Есть города — они стоят веками,

Но ведь в любом из них когда-то жил

Тот человек, который первый камень

На безымянном месте положил.

Владимир Туркин

Из далекого детства память донесла ко мне красочный лубок неведомого художника: узкая серебристая змейка живописной реки, а по бокам, будто желая обхватить ее, высятся крутые лесистые берега. На одном из берегов — старая колокольня. И семья белых лебедей под обрывом. Река уходит далеко вдаль — туда, где нет уже крутых обрывов. Там — утлый челнок с рыбаком, и еще лебеди… Помню, мне очень хотелось дознаться, какую реку изобразил художник.
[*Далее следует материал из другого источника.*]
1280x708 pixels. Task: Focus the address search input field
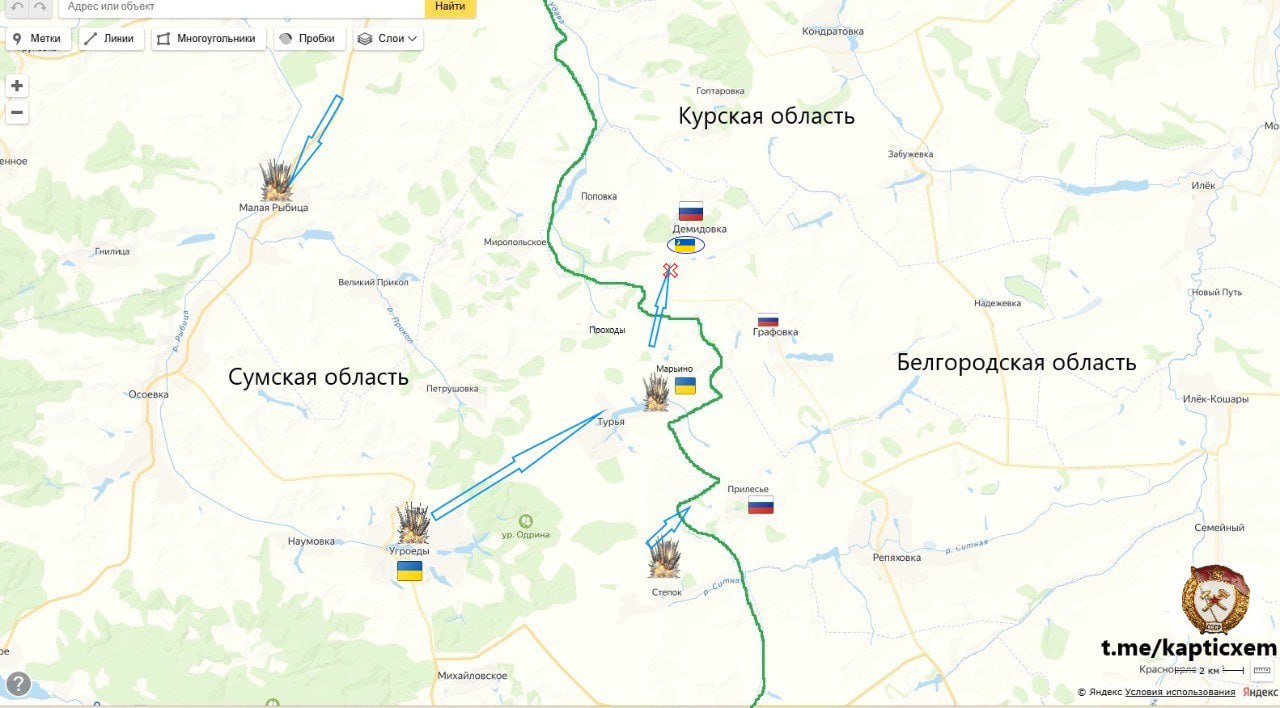coord(242,7)
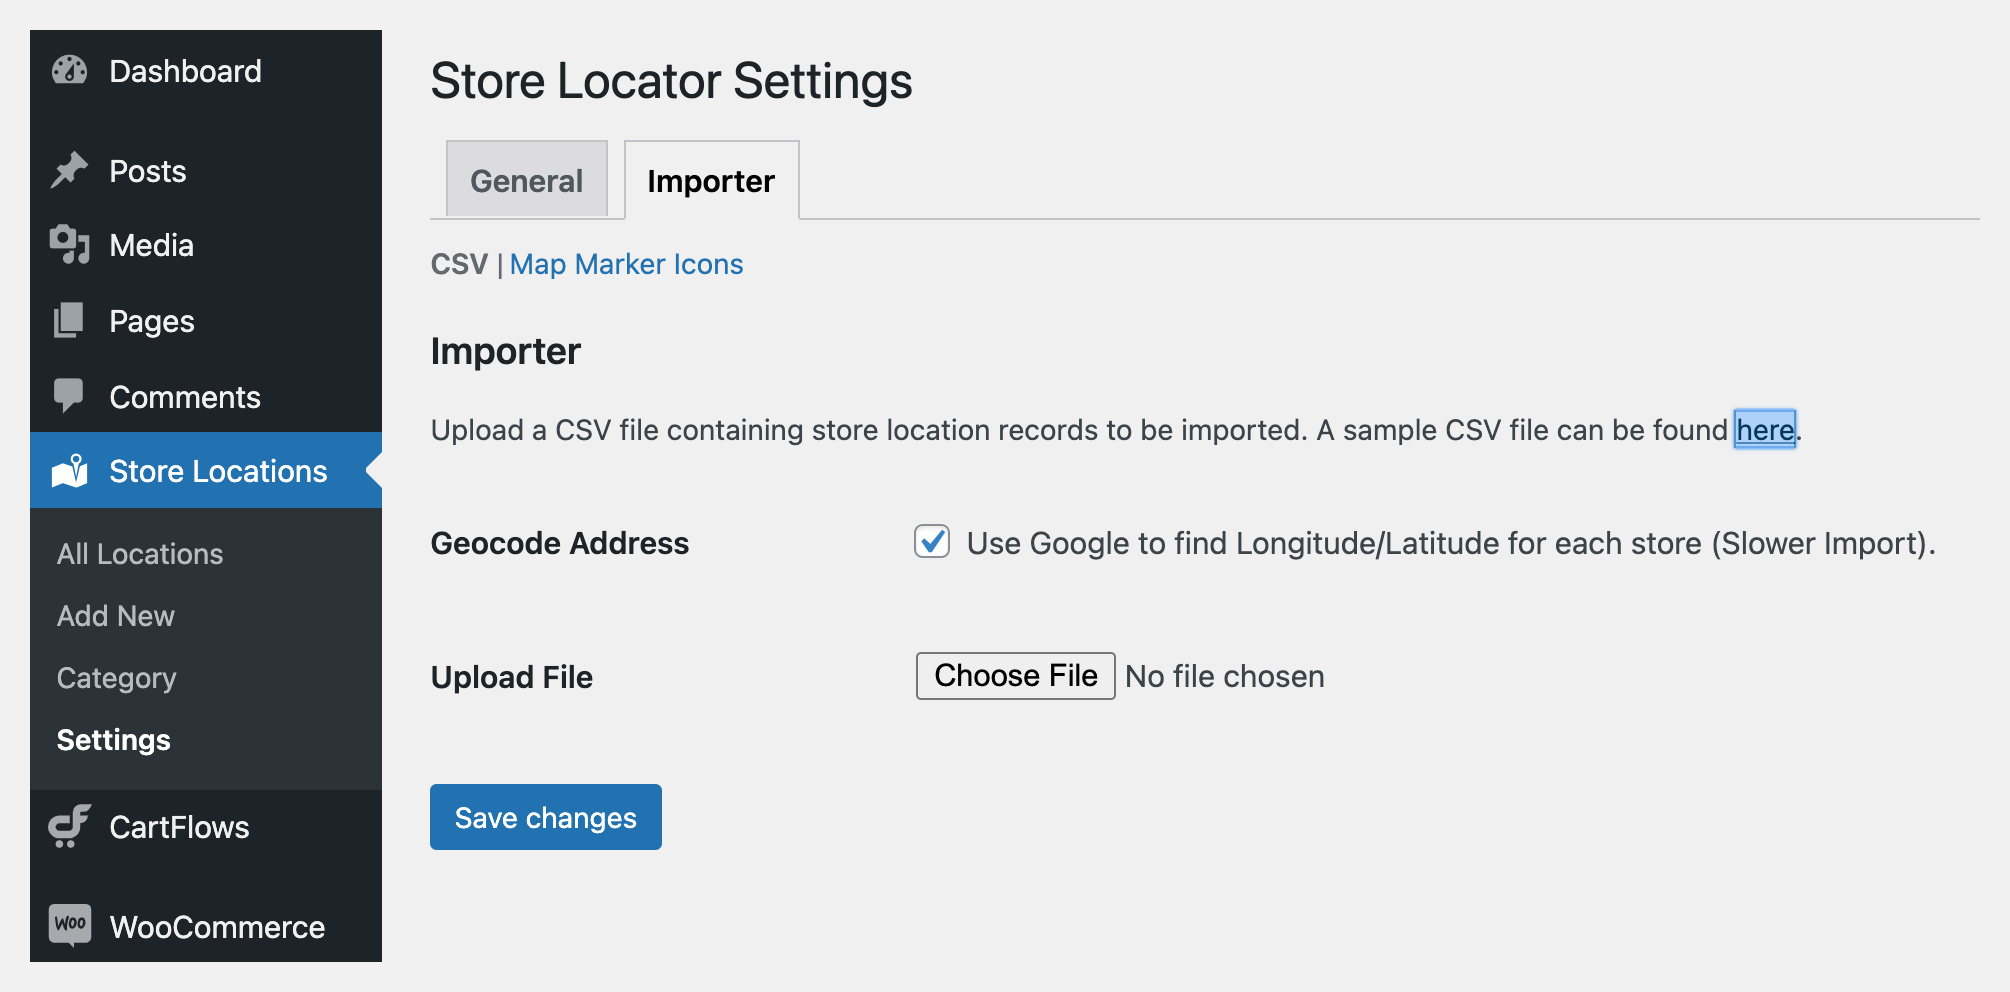Click the CSV sub-navigation label

(459, 264)
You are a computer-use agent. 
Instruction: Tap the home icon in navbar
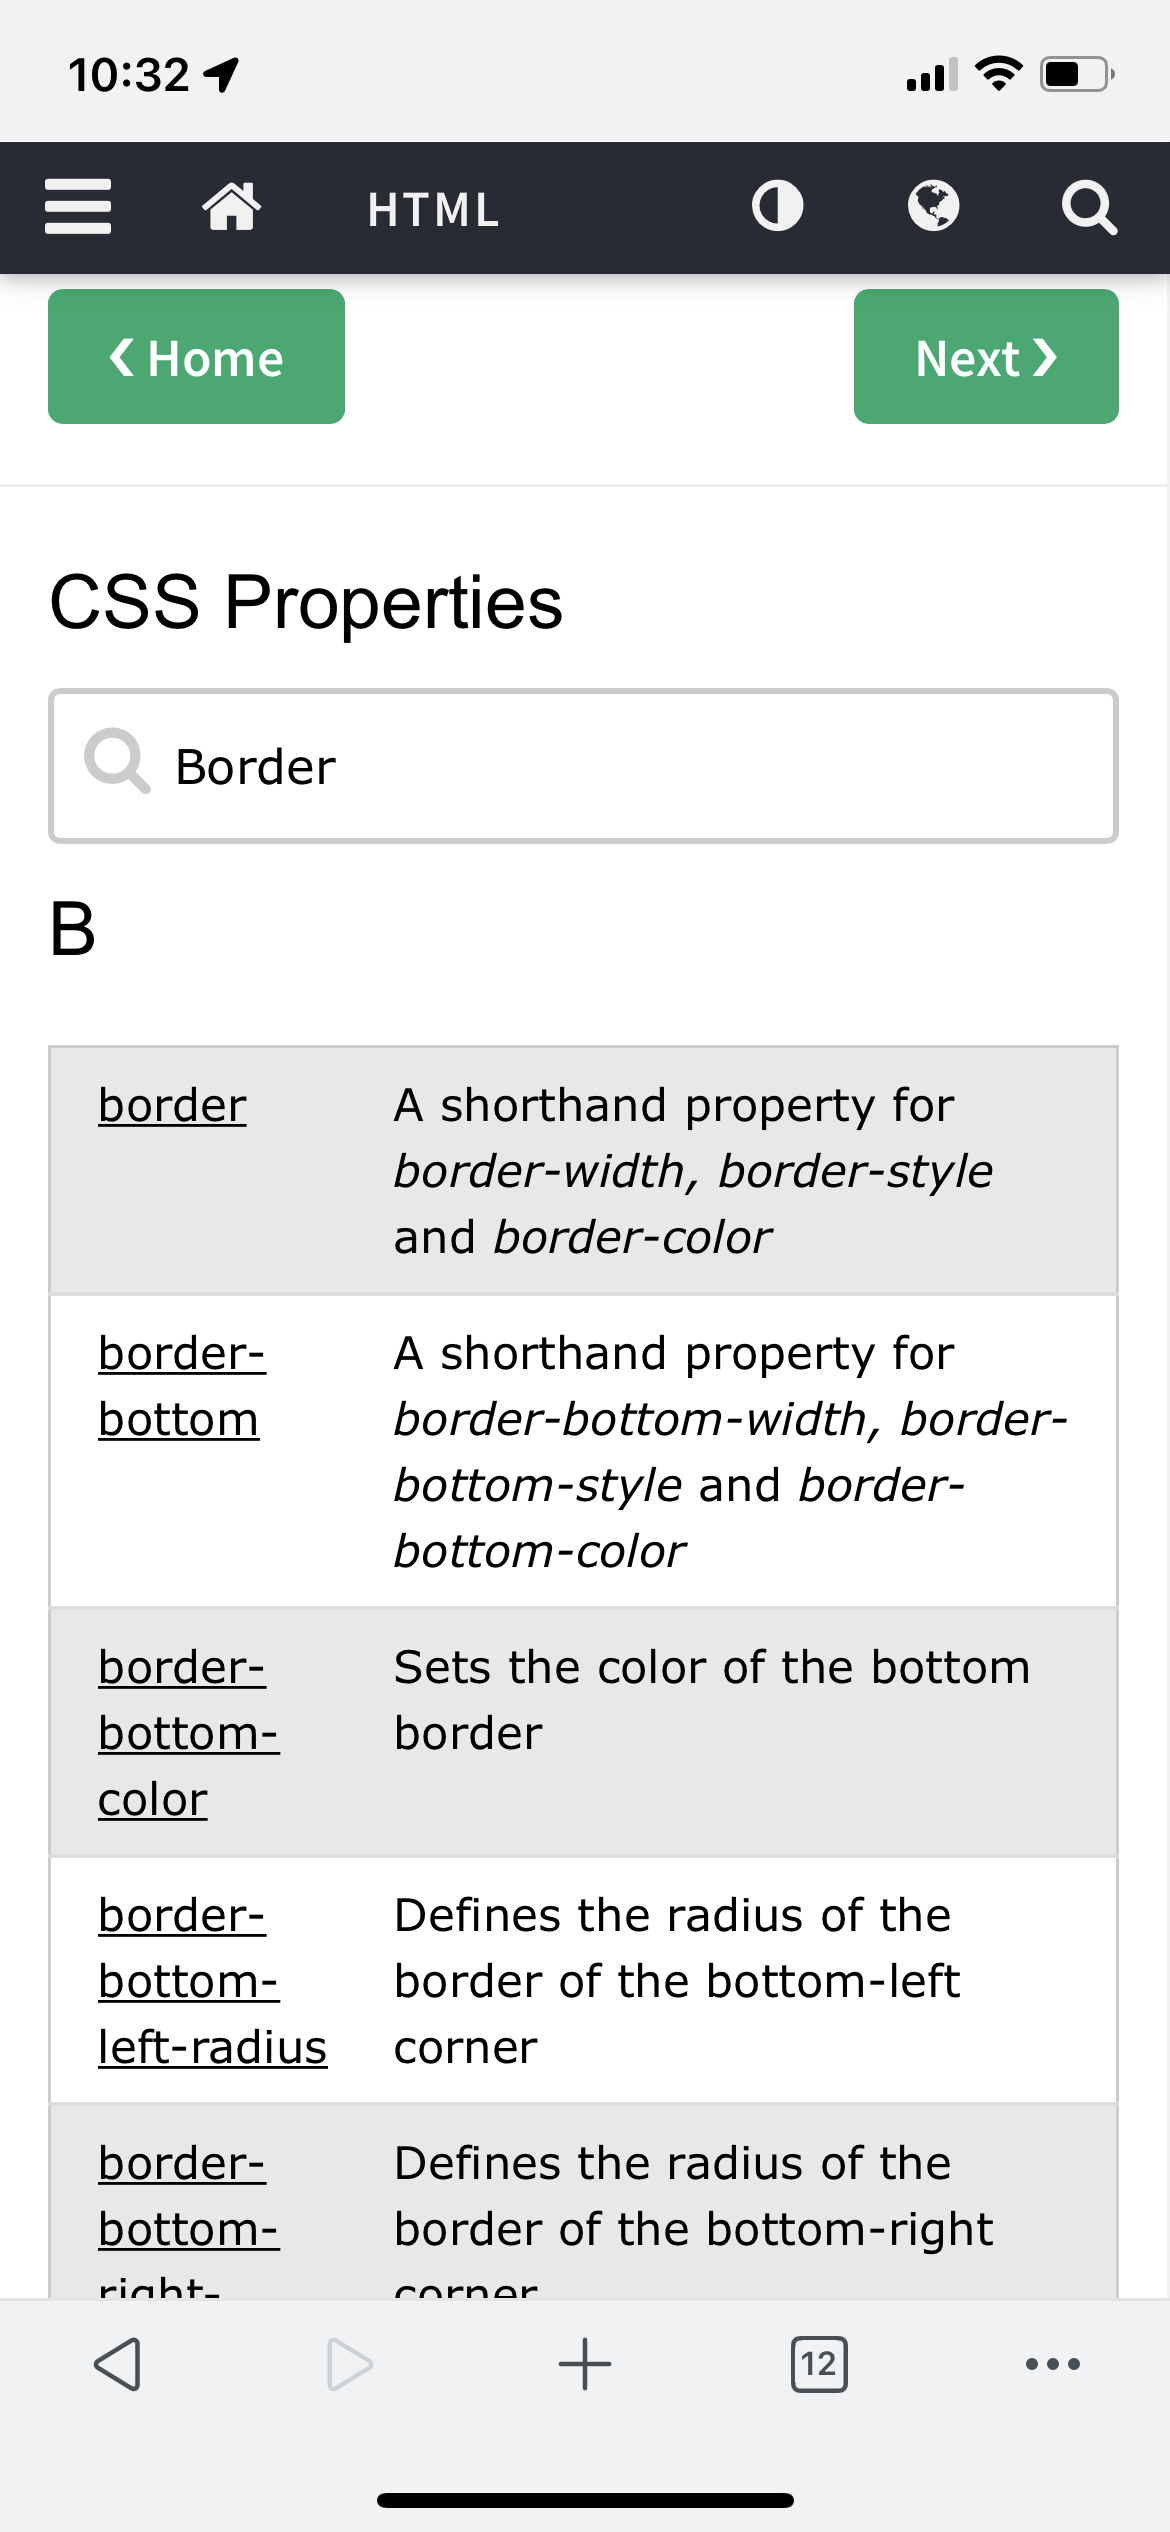(x=231, y=207)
Уж, конечно, не Дон: я не видел его таким в наших станицах.

Приехав в Лебедянь, я почти наяву увидел запавшую в памяти картину: те же крутые обрывистые берега со старой колокольней наверху, и сплошь заросшая лесом долина, и узкая серебристая змея реки, что торопится вдаль, и еще — рыбацкие лодки подле красивых лебедей с изогнутыми шеями. Лебедей было двое — пара, свившая себе гнездо на маленьком островке, упорно не замечающая шумной автотрассы, пересекающей мост, привыкшая к соседству назойливого племени рыболовов, которые безуспешно, как мне показалось, решили посоперничать с благородной птицей в истреблении мальков.

Здешние донские берега, густо заросшие диким кустарником, камышом и осокой, изрезанные бесчисленными лиманами, давали в старину приют не одной паре лебедей-кликунов. Потому и назвали посад Лебедянью. Город предстал передо мной таким, каким рисовал я его в своем воображении, — тихим и задумчивым, с рублеными избами, с узкими крутыми улочками, сплошь заросшими вишнями и крыжовником, с пьянящим ароматом бесчисленных палисадников с цветами. Время не пощадило лебедей, но сохранило Лебедянь, и, знакомясь с городом, я много раз с благодарностью думал о современных архитекторах, поиски которых очень бережны и осторожны. Город строится, растет, но новое в нем удивительно гармонично сочетается со всем ценным и неповторимым, что осталось от старины.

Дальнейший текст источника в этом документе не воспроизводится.